The vice president of the Real Estate Chamber, Matias Medinagave details of the project approved by the Constitution and Codes Commission of the Chamber of Deputies. The union considers that the lack of regulation favors the presence of “opportunists” who operate outside the law and can affect consumers by carrying out scams.
“This bill is being proposed by the most representative unions in the sector, the Real Estate Chamber together with all the associated chambers that work throughout the territory. What we want is to formalize and professionalize the sector. This consists of creating a registry of real estate operators which is under the orbit of the Ministry of Labor with a commission than with three members of the Executive and two people from the unions who are in charge of issuing the license plates and collecting the registrations, seeing that all the operators are working correctly, sanctioning if necessary and also what we consider important in that commission is the creation of a real estate observatory“, he explained to Ambit.

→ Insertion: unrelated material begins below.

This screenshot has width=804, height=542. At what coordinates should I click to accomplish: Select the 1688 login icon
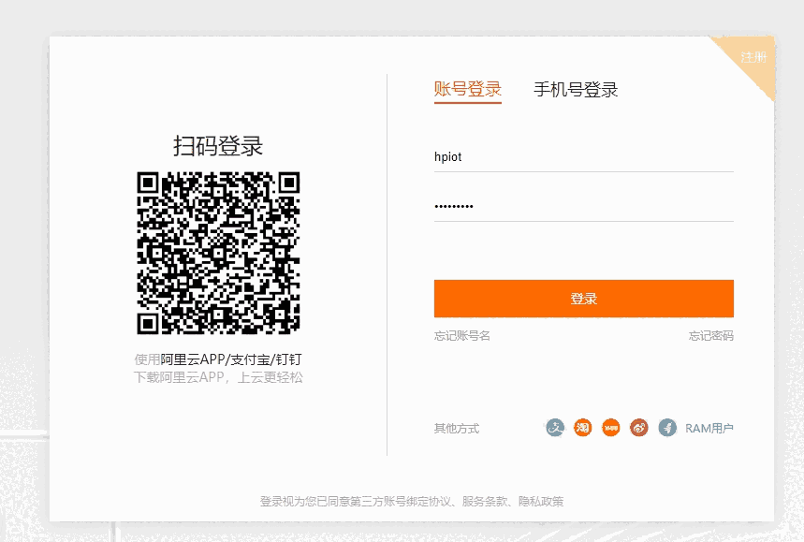(611, 428)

The initiative also includes that those interested in being real estate operators must complete a training course endorsed by an institute that is recognized by the Ministry of Education and Culture.

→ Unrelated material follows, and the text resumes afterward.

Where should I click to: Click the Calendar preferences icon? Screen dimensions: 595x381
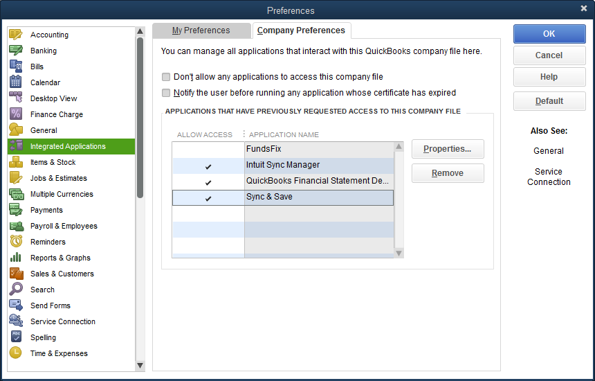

According to the project being studied by Parliament, real estate agencies that are working and can prove a seniority of one year, would register without having to take the real estate operator course, but as soon as it becomes law. The owners will also be able to continue selling without having to incorporate a real estate agency and those who are working within the sector informally or irregularly must formalize themselves.
“What the law seeks is to solve different aspects that are partially ordered today. It comes to professionalize the sector as it exists in all countries in the world. Here we have a career as a real estate operator at a tertiary level, which has 1,664 hours of training, four semesters, which gives the suitability to be able to work professionally. From now on, each operator will be trained in the best way, but that is the minimum that we consider necessary to be able to carry out the activity because there is a risk also linked to assets, appraisals, the marketing plan even with the subject. of money laundering” commented the vice president of the union.
According to a study carried out by the consulting firm Exante For the union, there is currently 50% informality in the sector. For the real estate chamber, this can encourage the creation of a clandestine market “which puts at risk the legal and economic security of those who participate in real estate businesses.”
“What is needed is for there to be a guarantee in the business, for the person to be trained to provide good advice and for the State to have regulations that will increase revenue and comply with what the law requires.” Senaclaft to the real estate operators that we are obligated subjects,” Medina added.
The project entered the Parliament in July 2022 and last year some modifications were incorporated, but it has not had movement for a year nor has it gone to the chamber plenary session, the union denounces. They trust that this legislative period will be approved, beyond the circumstances of it being an electoral year. “That should not have an impact,” said the vice president.